The majority of agents are decent people. However, like many people who are under threat of their jobs and are getting desperate, they will sometimes resort to desperate underhand agency tricks.
If the contractor is prepared and knows what‘s coming, then they can hit these bouncers all round the ground.
One tactic (or trick) is for an agency to contact the contractor saying that they want to take some references. You will, of course, reply that you would prefer to give the references when you have a definite job interview.
They will, of course, reply that there are some employers who will not even see you without the agency having obtained a reference for you. Except for naive contractors (and there must be plenty of them or agents would have given this up long ago), you both know that this is a trick (or tactic) to obtain the names of your old bosses, or, in the agent‘s eyes, people who hire contractors.
The first thing to say to the agent is that you are happy to supply references. However, you will only give them when they get you a definite job interview. If they do happen to get you a job interview, you can decide whether to give them the references or not. It is best to say that you will supply them at the interview.
The agent might well say that the employer needs them before they‘ll even see you. It is almost certain (99% sure) that the employer has made no such request. Just ask for the employer‘s email or address. Either that or say that you‘ll send a copy to the employer in a registered envelope.
You could of course just tell the agent to ‘get lost‘ in the beginning. If they are up to this then don‘t have very much and are getting pretty desperate anyway. Even agents don‘t like to do this unless they‘re getting desperate. It is better to keep everyone ‘sweet‘ if you can, though, without giving anything away.
When it does come to references, though, many contractors worry about whether they can get references from their old bosses. That‘s why you should never give their names unless you have cleared it with them beforehand. Many contractors just give the names of friends that they have worked with.
Agencies never do their homework. All they want to do is tell the employer that they have had ‘very good references‘ for the person that they are putting forward.

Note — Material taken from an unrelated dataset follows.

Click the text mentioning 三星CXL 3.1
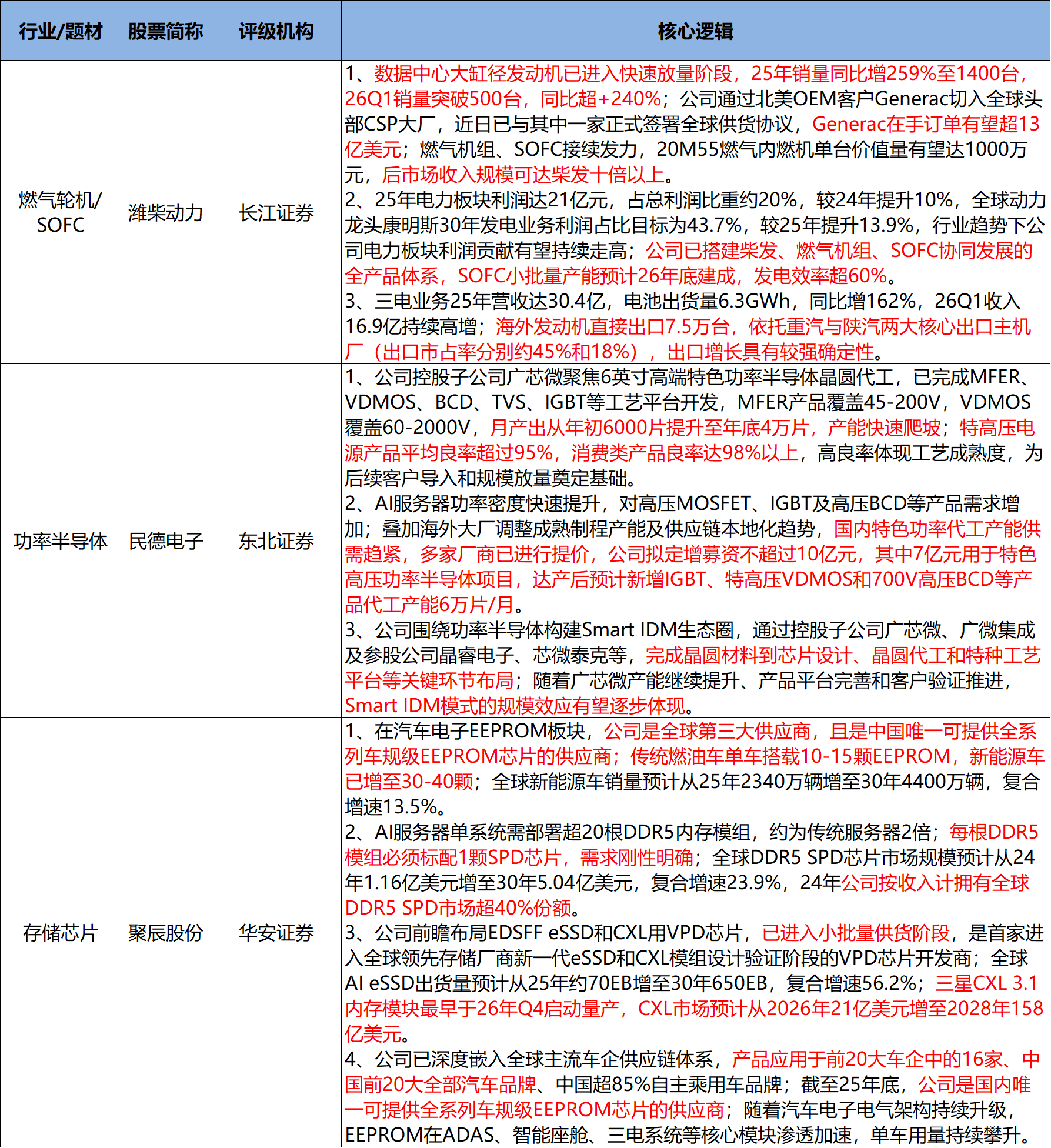The image size is (1051, 1148). pos(986,983)
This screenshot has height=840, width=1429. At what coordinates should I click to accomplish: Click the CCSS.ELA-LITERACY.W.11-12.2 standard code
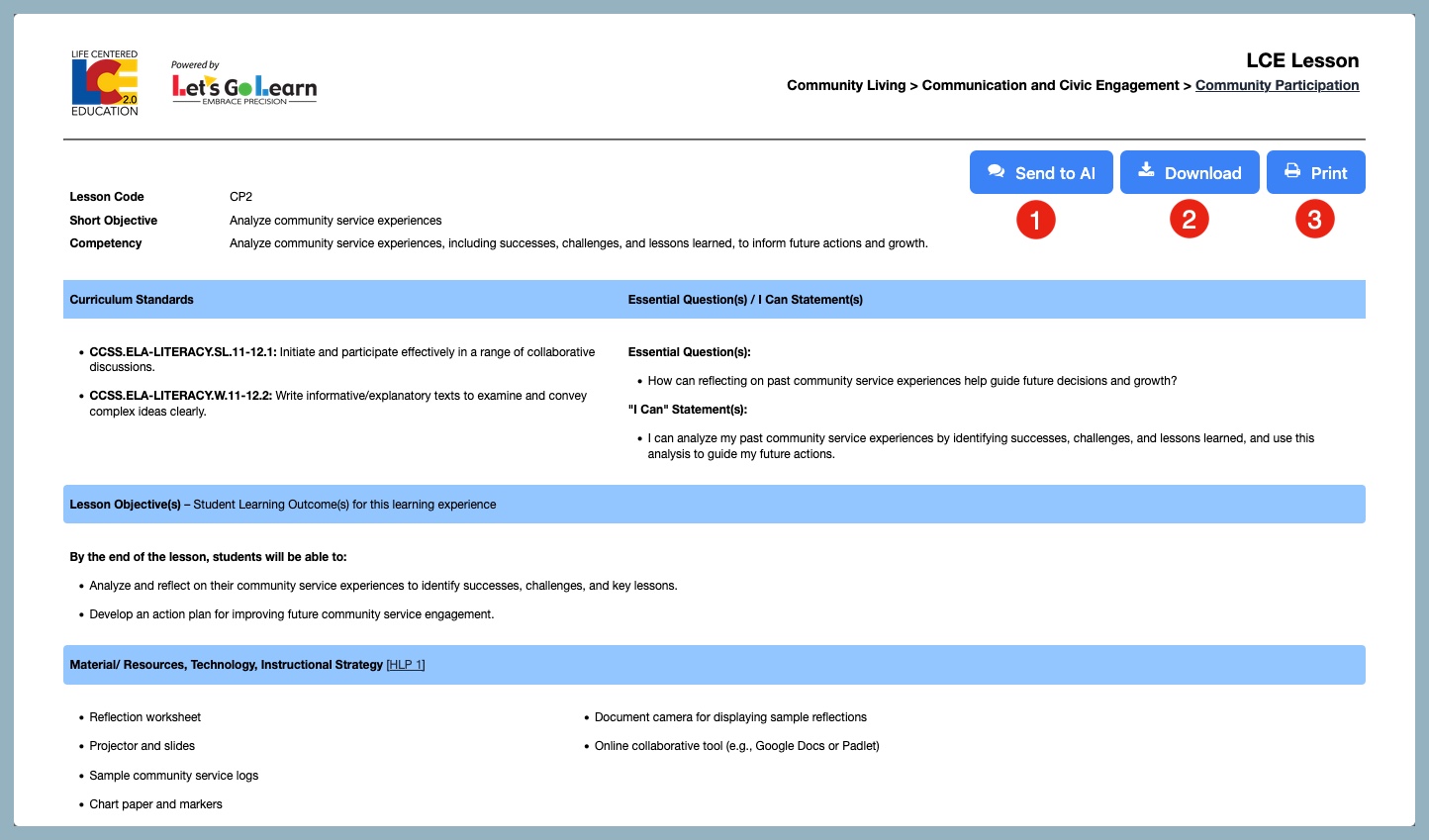click(x=180, y=396)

They don‘t really want to look too closely and don‘t know what questions to ask anyway.
Contractors Bottom Line
When agents want to put contractors forward for roles, they will ask them what rate they are looking for. They even ask ‘What‘s your bottom line? What‘s the lowest rate that you will take? We‘ll obviously try to get you as much as we can though’.
Once you‘ve said what your bottom line is, you‘ll never get any more than that. If they happen to get any more from the company, then they‘ll keep it themselves. The only time that you should consider such a deal is if you can get the agency to agree that they will take a set percentage. So that the more that they get from the client the more that you will get.
I wouldn‘t even agree to this though, as the priority of the agent will be to get the business. If that means putting you in cheaper than anybody else to get the business, they‘ll probably do it.
Do beware those underhand agency tricks, though.